We do provide the affiliate purchase links to the products, available under
the 'offers' field. Currently you can only figure out when new merchants
appear by polling the product ('pull' mechanism). One idea which we have been
toying around has been a 'push' mechanism where you can subscribe to a
particular product through our API and we would notify if there has been any
change (price change or new merchant selling it or product has been
discontinued). Drop me a mail at varun <at> semantics3.com if you want more
details or wish to bounce off ideas.

------
dfgonzalez
So cool, a few questions:

1\. The prices info, I assume is for US only, right? 2\. Are you only
analysing new products or also the used ones?

I created a similar (but very, very modest) proof of concept to track
mercadolibre's prices (<http://numok.com/products/view/samsung-t24a550/9>),
however it seems to be unusable without a human verifying each listing, as you
state in your blog:

> This isn’t the highest price that we’ve recorded for a product though.

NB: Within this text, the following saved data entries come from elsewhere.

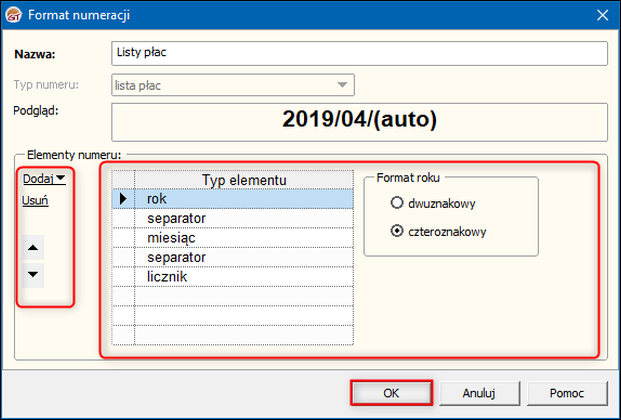Viewport: 621px width, 420px height.
Task: Open the Dodaj dropdown menu
Action: [44, 179]
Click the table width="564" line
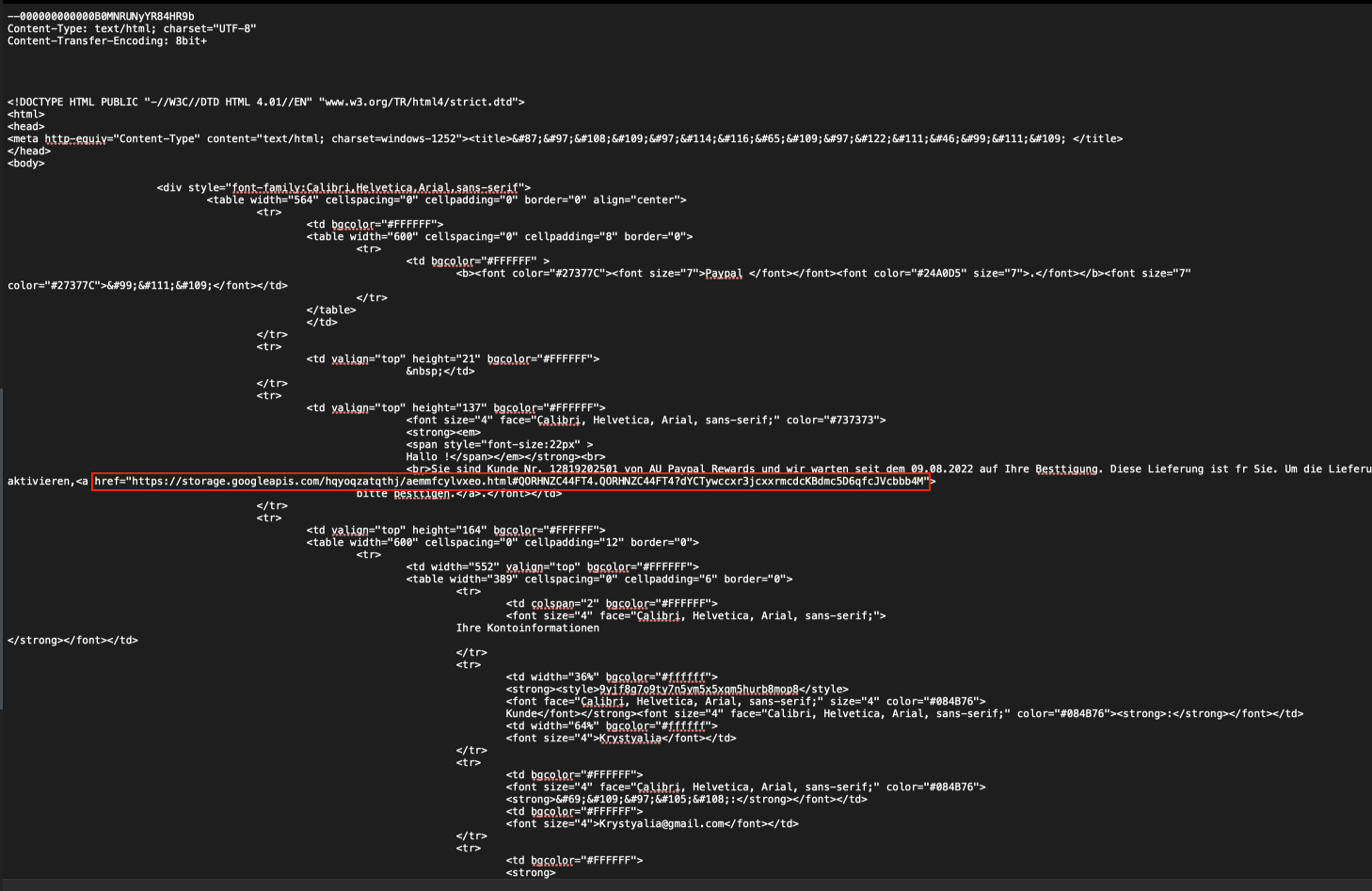 click(446, 200)

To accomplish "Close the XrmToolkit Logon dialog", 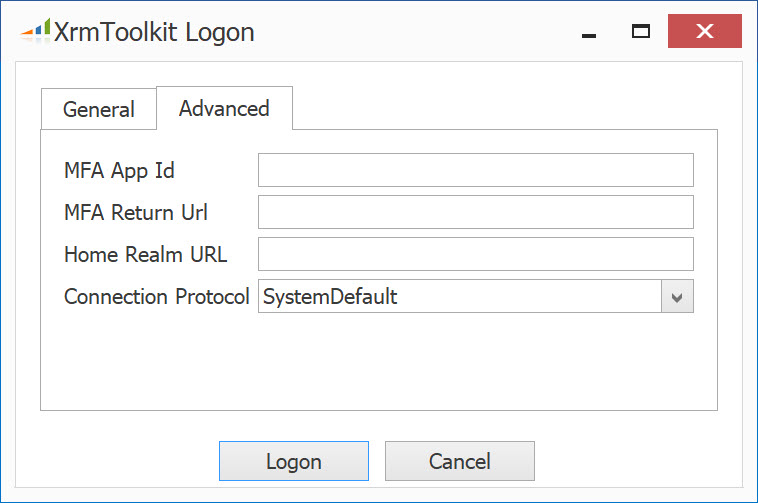I will coord(704,31).
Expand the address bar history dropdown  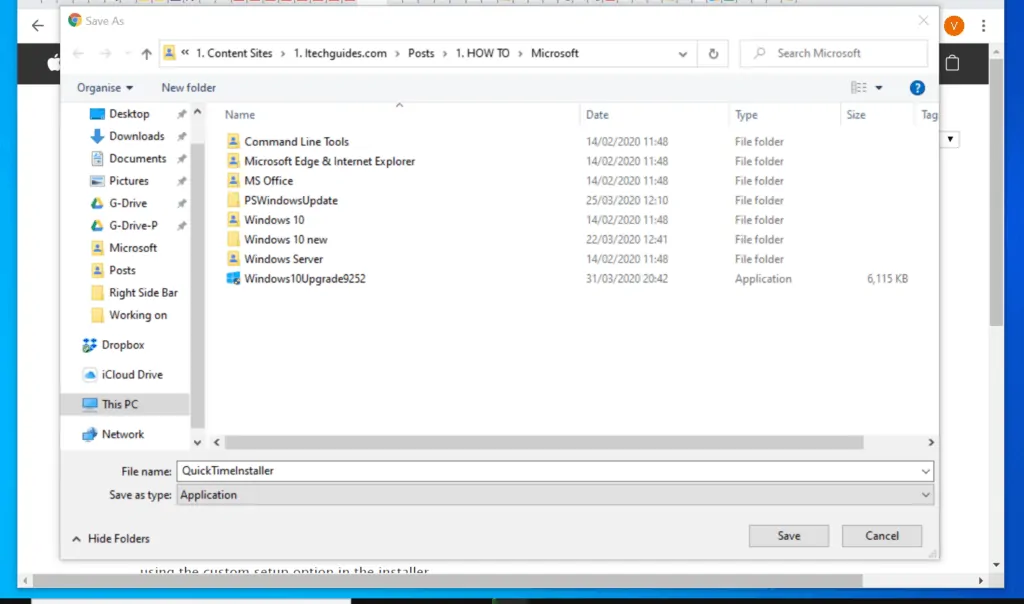coord(683,54)
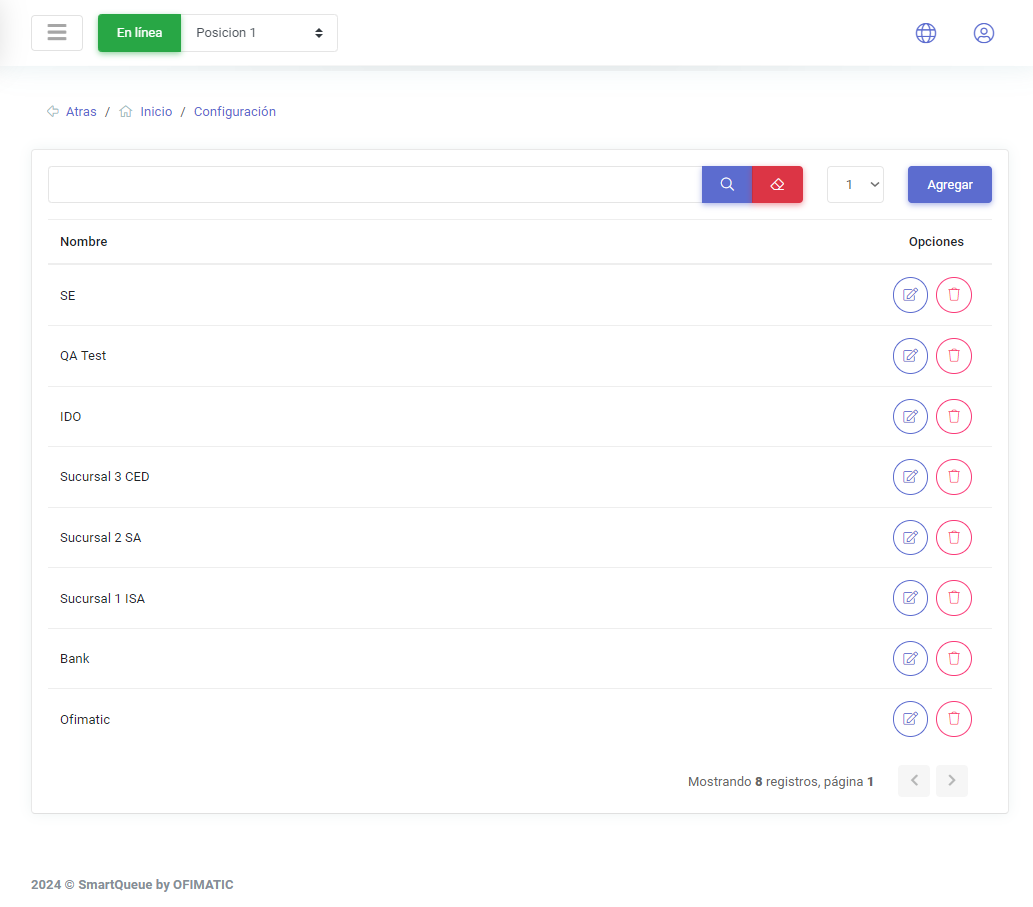Go back via Atras link
Image resolution: width=1033 pixels, height=907 pixels.
[81, 112]
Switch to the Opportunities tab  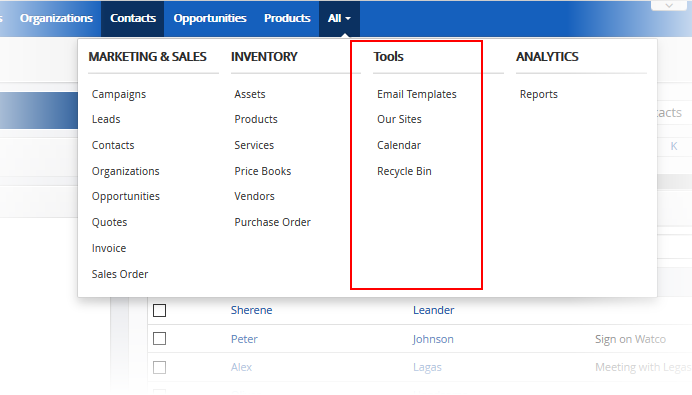[x=210, y=19]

Turns
> out this Samsung TV was priced at $1,000,000,000,000.00 ($1 trillion) in
> early November last year. A dozen sales of this would have gone a long way
> towards offsetting the American national debt!

3\. Are you doing this validation in some way or unreal prices should be
expected by using your API?

As stated before, great pricing! Although I'm not sure how does the limit of
products work for the two initial account types (Up to 10,000).

Overall, I'm glad to have this API, thank you!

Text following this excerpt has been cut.